• What you will do: Beginning with the line that includes "1080x417 pixels. How", return every remaining line of the material exactly as it reads, but not the pictures.

(Exercise data Opens)

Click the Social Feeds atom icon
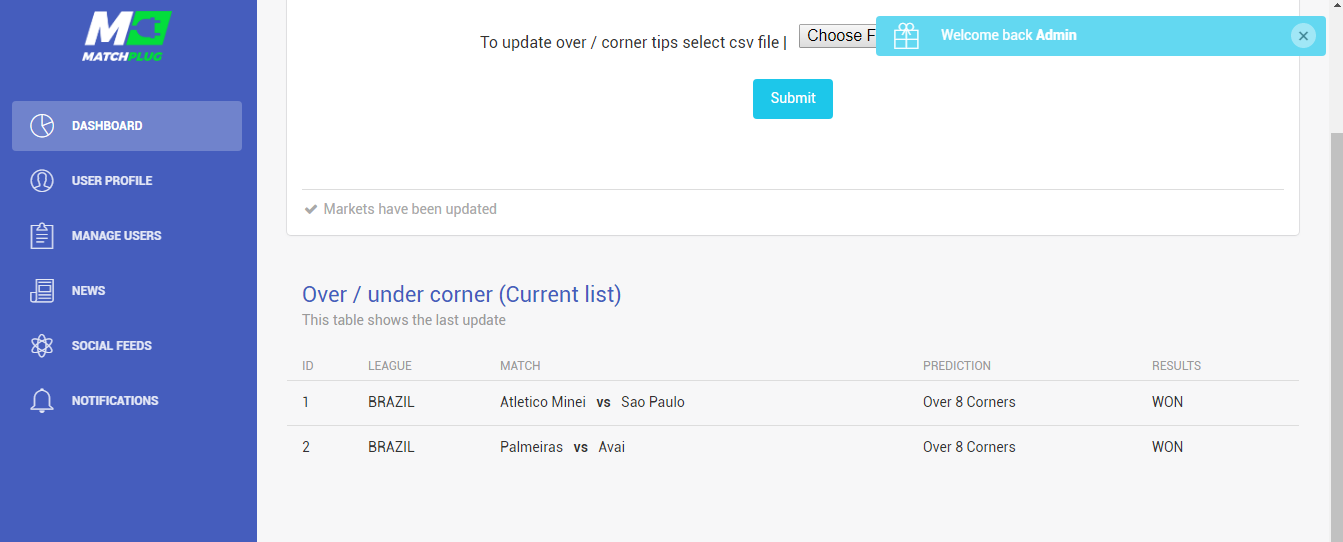Screen dimensions: 1343x542 (x=42, y=346)
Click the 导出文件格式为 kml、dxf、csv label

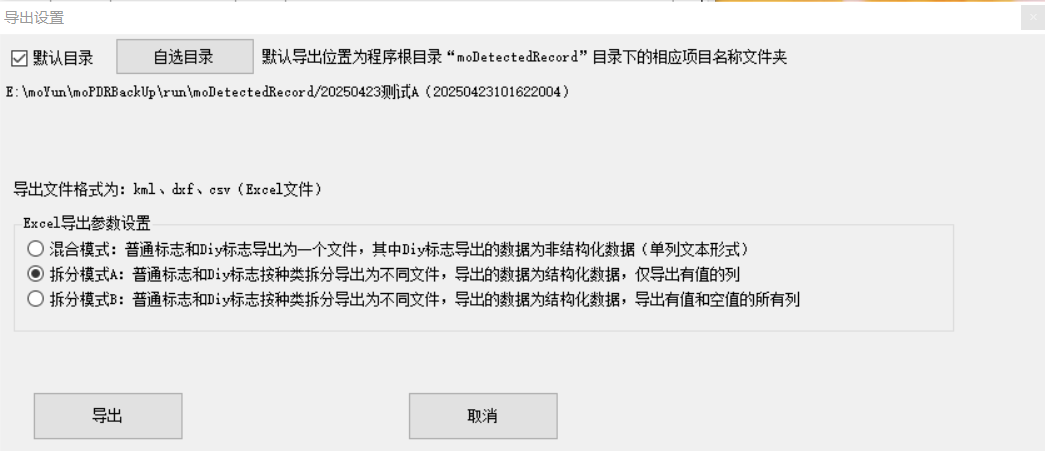point(168,190)
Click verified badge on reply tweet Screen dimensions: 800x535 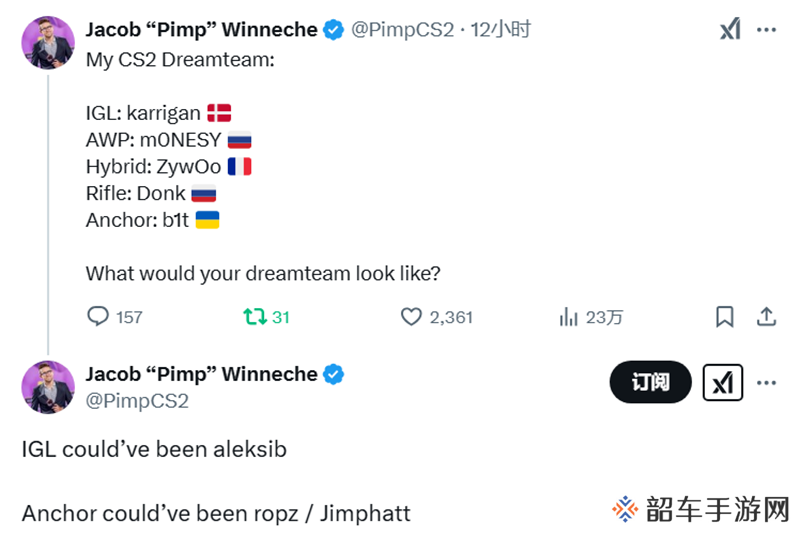coord(334,374)
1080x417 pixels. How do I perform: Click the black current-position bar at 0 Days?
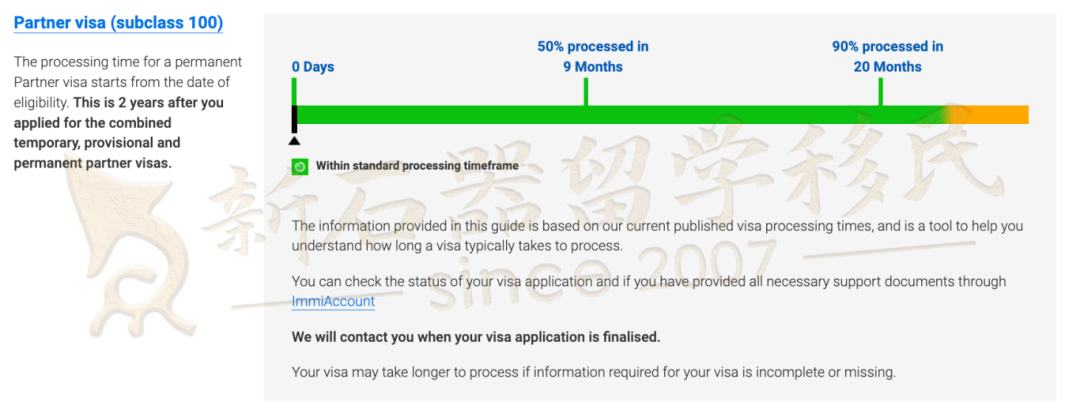coord(294,119)
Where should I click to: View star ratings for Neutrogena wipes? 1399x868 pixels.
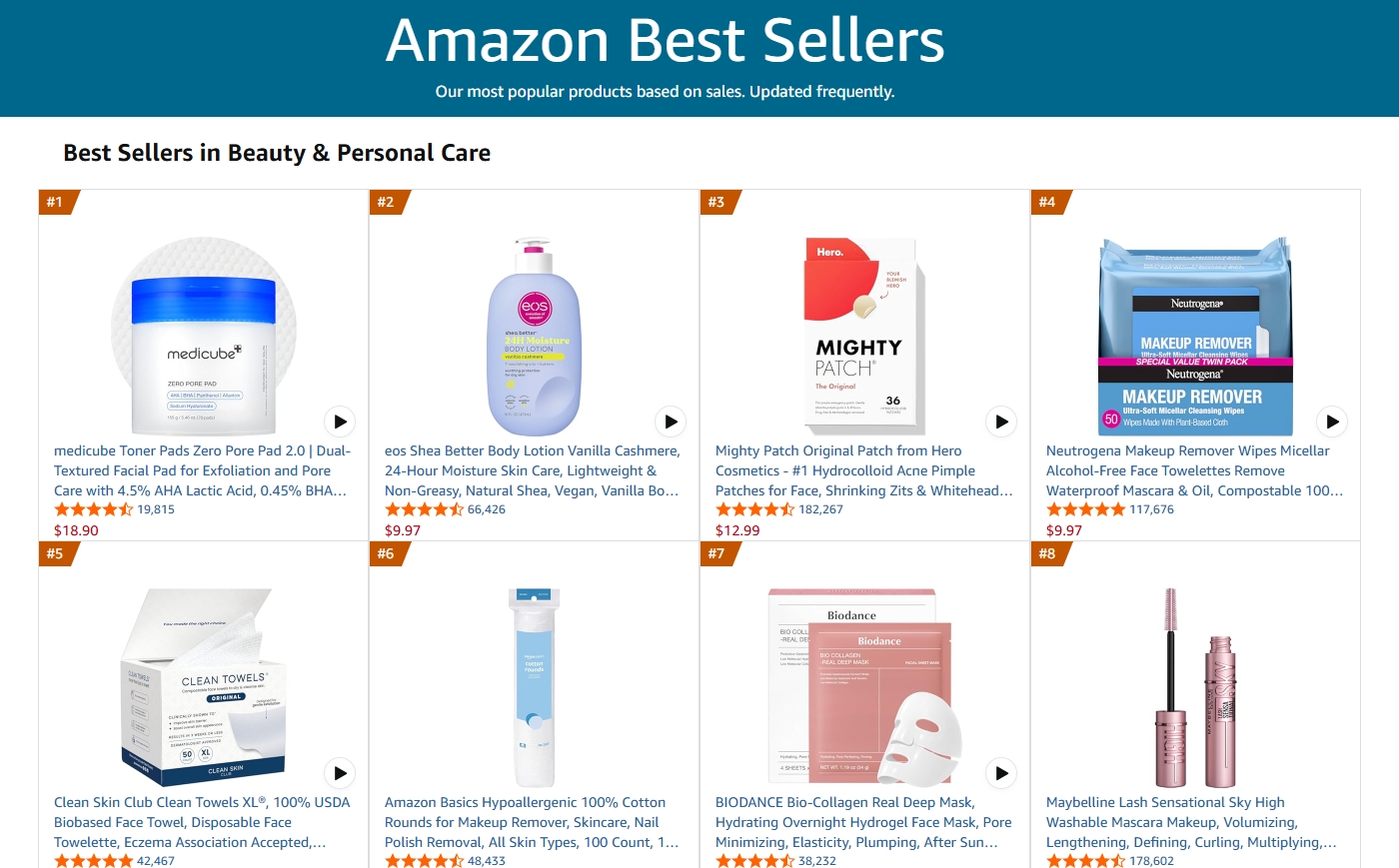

(Exercise data Closes)

• Completed exercise:
1080x417 pixels. How do I perform: Click the black current-position bar at 0 Days?
coord(294,119)
Where should I click to: View star ratings for Neutrogena wipes? 1399x868 pixels.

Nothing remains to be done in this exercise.